La familia venía de hacer compras y, sin pensarlo dos veces, salieron con bolsas en mano a sumarse a esa marea de gente que avanzaba decidida.
“En todas las cuadras aparecía gente, todo el mundo apurado para tratar de llegar a tiempo. Yo, mientras, iba googleando en el teléfono para ver si aparecía y con la esperanza de que el nuevo papa se demorara en salir. No había mucha información y además las señales colapsaban. Internet no funcionaba bien”, dijo Agustina.
Pero lograron llegar. "Habíamos estado este miércoles en el Vaticano, así que conocíamos bien las entradas. Y aunque la plaza estaba llena, nos metimos por un costado y logramos ubicarnos casi en la mitad. Hay muchos vallados, cortaban por varios lugares, pero estábamos bien en el centro”, agregó.
"Abrieron ventanas, colocaban banderas y tocaban bocina"
Lo que siguió fue una experiencia que no olvidarán y que marca la intensidad con la que muchos fieles viven la religión en una época que a la vez está plagada de nuevas tecnologías y aislamiento.
“La gente estaba muy motivada, abrieron las ventanas, colocaron banderas, miles de celulares filmando al mismo tiempo, miles de medios de todos los lugares. Uno se daba vuelta y veía una cámara con un micrófono, desde medios súper sofisticados hasta un cura transmitiendo solo, vaya a saber para qué congregación. Fue algo hermoso”, reflexionó.

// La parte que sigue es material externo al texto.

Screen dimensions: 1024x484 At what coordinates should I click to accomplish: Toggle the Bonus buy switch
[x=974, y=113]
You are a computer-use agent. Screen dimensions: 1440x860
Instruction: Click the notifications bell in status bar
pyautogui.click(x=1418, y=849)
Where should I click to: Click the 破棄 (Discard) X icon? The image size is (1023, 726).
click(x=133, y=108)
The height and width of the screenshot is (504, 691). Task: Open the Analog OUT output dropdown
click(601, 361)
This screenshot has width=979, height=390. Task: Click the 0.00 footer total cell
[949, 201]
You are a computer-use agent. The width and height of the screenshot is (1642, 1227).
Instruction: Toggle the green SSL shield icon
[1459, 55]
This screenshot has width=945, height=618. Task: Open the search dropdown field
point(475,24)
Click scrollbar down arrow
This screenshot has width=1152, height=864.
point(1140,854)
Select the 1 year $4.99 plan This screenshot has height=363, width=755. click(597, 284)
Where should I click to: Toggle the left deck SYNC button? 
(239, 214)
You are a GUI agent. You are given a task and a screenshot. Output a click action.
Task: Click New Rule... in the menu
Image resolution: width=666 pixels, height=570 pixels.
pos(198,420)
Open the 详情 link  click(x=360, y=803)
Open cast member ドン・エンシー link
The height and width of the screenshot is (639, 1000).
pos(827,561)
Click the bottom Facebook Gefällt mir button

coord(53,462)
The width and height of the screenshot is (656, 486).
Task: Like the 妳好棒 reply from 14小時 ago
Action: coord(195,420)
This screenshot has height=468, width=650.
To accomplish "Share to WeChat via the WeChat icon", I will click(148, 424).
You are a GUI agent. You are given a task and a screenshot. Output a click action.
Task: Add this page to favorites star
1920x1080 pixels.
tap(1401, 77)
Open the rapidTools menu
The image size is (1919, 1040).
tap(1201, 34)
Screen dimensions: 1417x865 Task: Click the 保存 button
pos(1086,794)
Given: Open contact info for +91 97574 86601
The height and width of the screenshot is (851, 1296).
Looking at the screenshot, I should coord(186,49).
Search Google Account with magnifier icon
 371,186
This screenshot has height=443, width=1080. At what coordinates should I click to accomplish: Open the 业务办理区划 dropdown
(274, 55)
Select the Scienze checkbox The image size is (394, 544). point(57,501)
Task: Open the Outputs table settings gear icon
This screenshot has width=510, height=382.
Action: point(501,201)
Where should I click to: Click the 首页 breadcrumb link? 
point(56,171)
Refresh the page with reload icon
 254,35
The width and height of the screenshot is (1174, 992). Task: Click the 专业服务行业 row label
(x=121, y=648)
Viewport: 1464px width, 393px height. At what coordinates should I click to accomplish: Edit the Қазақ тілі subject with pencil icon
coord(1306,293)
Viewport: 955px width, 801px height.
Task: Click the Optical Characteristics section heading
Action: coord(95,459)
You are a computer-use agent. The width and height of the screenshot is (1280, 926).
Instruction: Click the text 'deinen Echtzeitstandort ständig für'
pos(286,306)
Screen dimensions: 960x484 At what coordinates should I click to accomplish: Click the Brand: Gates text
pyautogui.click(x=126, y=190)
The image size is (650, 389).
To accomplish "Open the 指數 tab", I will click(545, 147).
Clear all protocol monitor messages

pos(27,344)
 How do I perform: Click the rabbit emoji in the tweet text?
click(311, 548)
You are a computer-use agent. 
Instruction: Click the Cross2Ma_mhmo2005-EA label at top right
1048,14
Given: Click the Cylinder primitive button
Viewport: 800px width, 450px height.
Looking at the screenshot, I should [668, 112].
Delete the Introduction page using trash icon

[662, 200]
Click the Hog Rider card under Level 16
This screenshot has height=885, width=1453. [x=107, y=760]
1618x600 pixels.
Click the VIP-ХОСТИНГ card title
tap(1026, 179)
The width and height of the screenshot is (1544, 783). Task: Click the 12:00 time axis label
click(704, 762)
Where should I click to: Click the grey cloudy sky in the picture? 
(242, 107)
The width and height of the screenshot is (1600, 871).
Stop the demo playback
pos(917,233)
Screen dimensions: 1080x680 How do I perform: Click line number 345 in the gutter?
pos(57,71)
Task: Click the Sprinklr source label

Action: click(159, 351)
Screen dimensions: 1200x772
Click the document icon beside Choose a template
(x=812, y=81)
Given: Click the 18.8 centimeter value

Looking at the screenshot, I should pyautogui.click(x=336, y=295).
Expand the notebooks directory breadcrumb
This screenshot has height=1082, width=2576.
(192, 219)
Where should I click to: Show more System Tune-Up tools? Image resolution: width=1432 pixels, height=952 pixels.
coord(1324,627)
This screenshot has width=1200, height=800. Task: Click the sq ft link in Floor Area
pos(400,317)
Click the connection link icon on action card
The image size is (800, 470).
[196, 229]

Pero no todo fue calma. “Mis hijos querían ir más adelante. Había muchísima gente. Y en un momento dijeron: ‘Nos vamos nosotros’. Les dimos el celular y se fueron solos para adelante. Pusimos un punto de encuentro, pero la verdad es que en un momento me asusté, estábamos todos apretados, mucho calor, sol. Me puse un poco nerviosa”, relató.
Recién después de la aparición del papa y sus primeras palabras, Agustina pudo relajarse un poco. “Finalmente nos encontramos los cuatro en el punto que habíamos establecido. Me tranquilicé”, señaló.
Y si bien no sabe si volverá a vivir algo así, lo de hoy ya quedó grabado en su memoria. "Súper emocionante todo esto. Nunca esperé vivir algo así”, concluyó sobre la proclamación del papa León XIV.